Credit: Lara Crow/NPG

MYC and NMYC are notorious oncoproteins with surprisingly short half-lives. Could this be the key to their downfall in tumour cells and to that of the tumour?

One of the ubiquitin ligases involved in the degradation of MYC proteins is the FBXW7-directed SKP1–CUL1–F-box (SCF) complex. One allele of FBXW7 is often mutated in T cell acute lymphoblastic leukaemia (T-ALL), and Iannis Aifantis and colleagues investigated the function of a common mutant, FBXW7R465C (FBXW7R468C in mice). To test the effect of mutant FBXW7 in leukaemic cells, bone marrow cells with mutant Fbxw7, Fbxw7+/− or wild-type Fbxw7 were infected with a retrovirus expressing NOTCH1ΔE, a NOTCH1 mutant that functions similarly to a frequently found NOTCH1 mutation in human T-ALL samples with FBXW7R465C mutations. Mice transplanted with bone marrow cells that expressed both mutant FBXW7 and NOTCH1ΔE developed leukaemia more rapidly than mice transplanted with cells that expressed NOTCH1ΔE and that were wild type or heterozygous for Fbxw7. The leukaemic blasts expressing mutant FBXW7 had an immature T cell phenotype and efficiently established disease on transplantation, prompting the authors to examine the leukaemia-initiating cell (LIC) population. This cell population was tenfold higher in FBXW7-mutant T-ALL than in FBXW7 wild-type T-ALL. Moreover, LICs also expressed increased levels of MYC, and the authors confirmed in vitro that mutant FBXW7 was unable to bind and ubiquitylate MYC. The treatment of mouse T-ALL with CPI203, a derivative of the bromo and extra terminal (BET) protein inhibitor JQ1 that is known to reduce MYC levels, reduced the leukaemic burden. High-throughput RNA sequencing indicated that BET protein inhibition reduced the expression of genes that were upregulated as a result of increased MYC levels in the context of mutant FBXW7 and NOTCH activity. These findings indicate that targeting MYC in T-ALL might lead to the loss of the LIC population.

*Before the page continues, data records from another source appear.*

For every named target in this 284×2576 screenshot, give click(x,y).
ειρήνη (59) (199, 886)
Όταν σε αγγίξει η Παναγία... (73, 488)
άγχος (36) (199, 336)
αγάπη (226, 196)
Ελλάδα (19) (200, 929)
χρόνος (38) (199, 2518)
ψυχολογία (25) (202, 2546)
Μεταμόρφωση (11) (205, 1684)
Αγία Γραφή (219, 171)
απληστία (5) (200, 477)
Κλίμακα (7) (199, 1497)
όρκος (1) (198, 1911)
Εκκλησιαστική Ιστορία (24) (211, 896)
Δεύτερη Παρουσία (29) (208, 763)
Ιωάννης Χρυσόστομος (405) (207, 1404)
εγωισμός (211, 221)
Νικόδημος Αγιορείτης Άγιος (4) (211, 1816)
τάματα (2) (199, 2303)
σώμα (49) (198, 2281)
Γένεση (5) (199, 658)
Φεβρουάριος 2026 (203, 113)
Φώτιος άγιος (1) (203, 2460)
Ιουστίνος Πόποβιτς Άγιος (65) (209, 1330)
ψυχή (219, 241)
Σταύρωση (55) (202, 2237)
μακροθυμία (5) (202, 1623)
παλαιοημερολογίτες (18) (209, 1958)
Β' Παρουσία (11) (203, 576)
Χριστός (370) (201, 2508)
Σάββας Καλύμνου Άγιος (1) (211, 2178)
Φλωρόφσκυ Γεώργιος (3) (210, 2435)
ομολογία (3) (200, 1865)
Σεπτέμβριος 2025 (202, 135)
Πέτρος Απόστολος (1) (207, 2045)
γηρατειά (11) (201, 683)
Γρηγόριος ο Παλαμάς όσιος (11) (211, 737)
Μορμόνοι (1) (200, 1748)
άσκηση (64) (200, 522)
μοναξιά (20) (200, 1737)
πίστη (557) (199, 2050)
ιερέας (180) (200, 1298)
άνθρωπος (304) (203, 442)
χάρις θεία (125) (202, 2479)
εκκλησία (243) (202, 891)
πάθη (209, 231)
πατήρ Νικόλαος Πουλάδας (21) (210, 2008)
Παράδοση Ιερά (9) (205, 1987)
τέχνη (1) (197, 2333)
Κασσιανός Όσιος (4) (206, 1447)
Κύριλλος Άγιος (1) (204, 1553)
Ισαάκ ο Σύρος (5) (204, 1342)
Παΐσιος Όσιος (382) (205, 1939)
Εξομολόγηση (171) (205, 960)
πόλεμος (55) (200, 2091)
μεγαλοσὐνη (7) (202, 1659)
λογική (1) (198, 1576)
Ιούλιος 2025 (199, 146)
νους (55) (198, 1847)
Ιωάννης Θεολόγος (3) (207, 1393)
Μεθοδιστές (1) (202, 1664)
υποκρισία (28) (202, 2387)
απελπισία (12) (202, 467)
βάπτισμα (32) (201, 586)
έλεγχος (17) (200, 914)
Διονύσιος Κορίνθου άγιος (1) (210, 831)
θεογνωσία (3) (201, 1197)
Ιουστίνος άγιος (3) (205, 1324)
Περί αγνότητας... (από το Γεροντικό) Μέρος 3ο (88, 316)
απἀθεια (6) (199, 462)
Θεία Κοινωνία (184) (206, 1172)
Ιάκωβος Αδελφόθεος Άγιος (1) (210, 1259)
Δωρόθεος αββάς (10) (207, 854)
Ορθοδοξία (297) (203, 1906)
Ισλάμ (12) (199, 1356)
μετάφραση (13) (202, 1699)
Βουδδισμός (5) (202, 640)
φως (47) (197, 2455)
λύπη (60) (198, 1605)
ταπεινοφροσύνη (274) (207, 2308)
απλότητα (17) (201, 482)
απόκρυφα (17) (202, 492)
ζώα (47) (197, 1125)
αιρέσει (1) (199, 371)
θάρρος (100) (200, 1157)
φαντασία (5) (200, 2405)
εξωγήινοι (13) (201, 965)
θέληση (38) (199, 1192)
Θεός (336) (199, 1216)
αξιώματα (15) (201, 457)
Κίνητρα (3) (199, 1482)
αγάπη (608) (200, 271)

targeting MYC in T-ALL might lead to the loss of the LIC population

However, the MYC family of proteins is not easy to target with small molecules. Louis Chesler, Martin Eilers and colleagues asked whether disrupting the association between NMYC and Aurora kinase A (AURKA) — NMYC binding to AURKA prevents NMYC ubiquitylation by FBXW7 during mitosis — would have a therapeutic effect in neuroblastoma. The authors investigated an AURKA inhibitor, MLN8054, which causes a substantial alteration in the conformation of the kinase domain that binds NMYC. Using MLN8054 and a related compound, MLN8237, to treat neuroblastoma cell lines with amplified MYCN resulted in reduced levels of NMYC, but not in reduced MYCN mRNA levels. Moreover, treatment for 24 hours resulted in 70% of the cells arresting in the G2/M phase of the cell cycle and accelerated turnover of 70% of the NMYC protein. Importantly, proximity ligation assays showed that both drugs disrupted the complex between NMYC and AURKA.

So, are MLN8054 and MLN8237 potential therapies for NMYC-driven neuroblastoma? The treatment of mice with an aggressive MYCN-driven neuroblastoma with the MLN compounds resulted in tumour shrinkage, with 50% complete response rates (in terms of tumour volume) for both compounds and increased survival. In addition, gene set enrichment analyses showed that the genes that were altered as a result of MLN8054 treatment and NMYC degradation correlated with overall and event-free survival in 476 primary patient samples. Moreover, these data also indicate that MLN8054 downregulates genes that are associated with pluripotent stem cells, and further analyses suggest that MLN8054 limits the self-renewal of neuroblastoma cells and induces differentiation.

Thus, both of these papers indicate that increasing the turnover of MYC proteins might promote the loss of an immature, self-renewing cell population and might, therefore, have a therapeutic impact.